Records for locating the described items:
>>>>

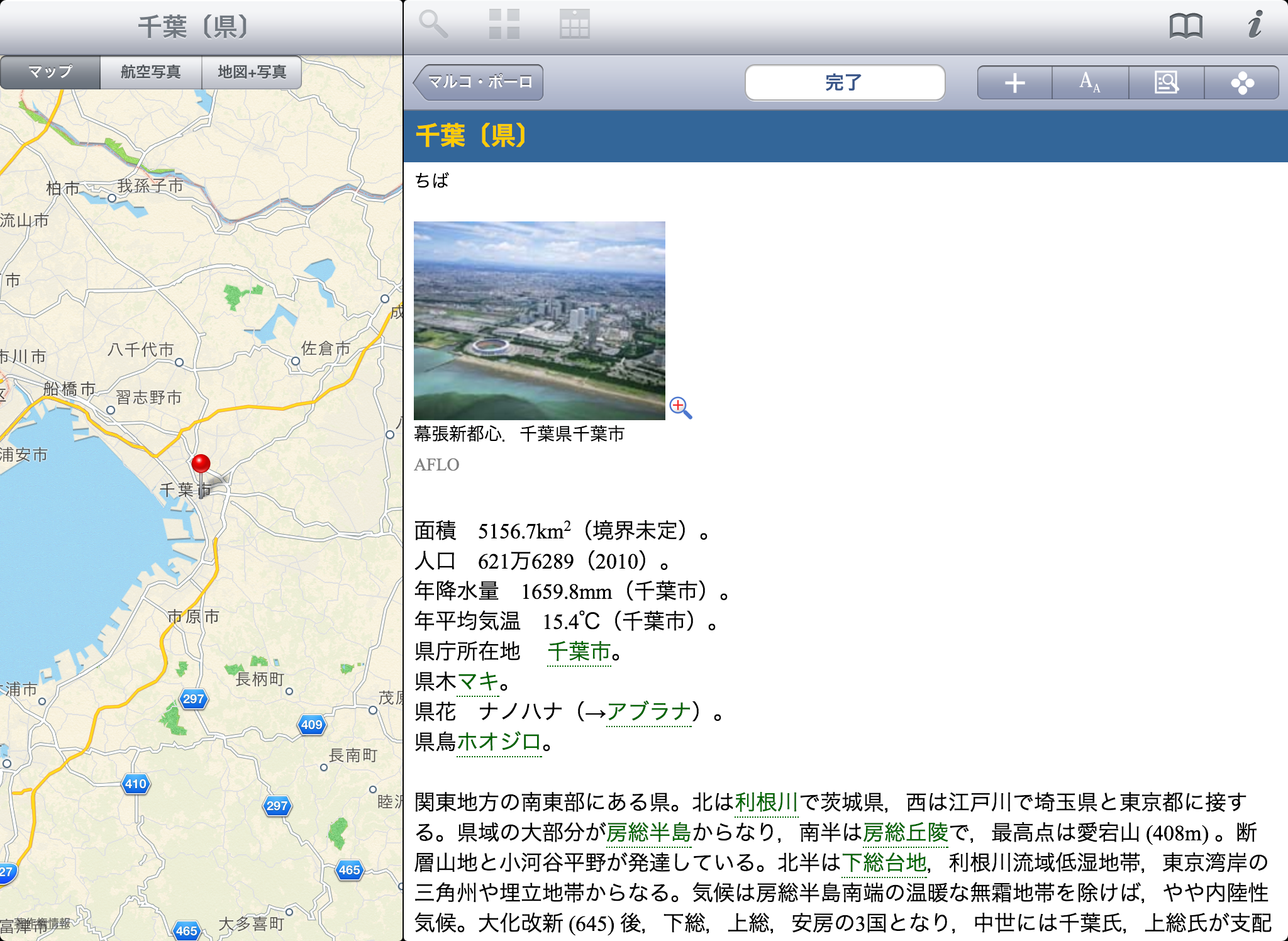Tap the plus add button
Viewport: 1288px width, 941px height.
pyautogui.click(x=1014, y=82)
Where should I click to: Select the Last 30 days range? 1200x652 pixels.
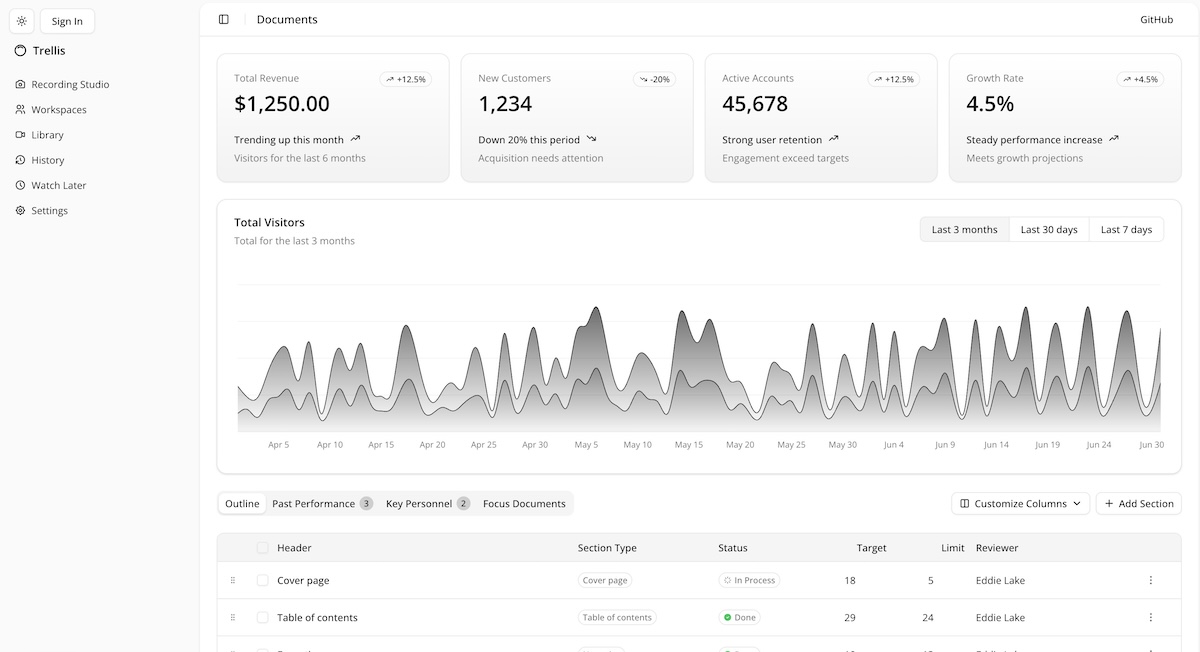pyautogui.click(x=1048, y=230)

<<<<

• **Direction**: Give the lines from the one containing "Where should I" through the end of the records as a JSON list of strings, one string per line, with blank lines omitted. Leave the pictures out.

• **Solved exercise**:
[
  "Where should I click to: Select the Last 30 days range? 1200x652 pixels.",
  "pyautogui.click(x=1048, y=230)"
]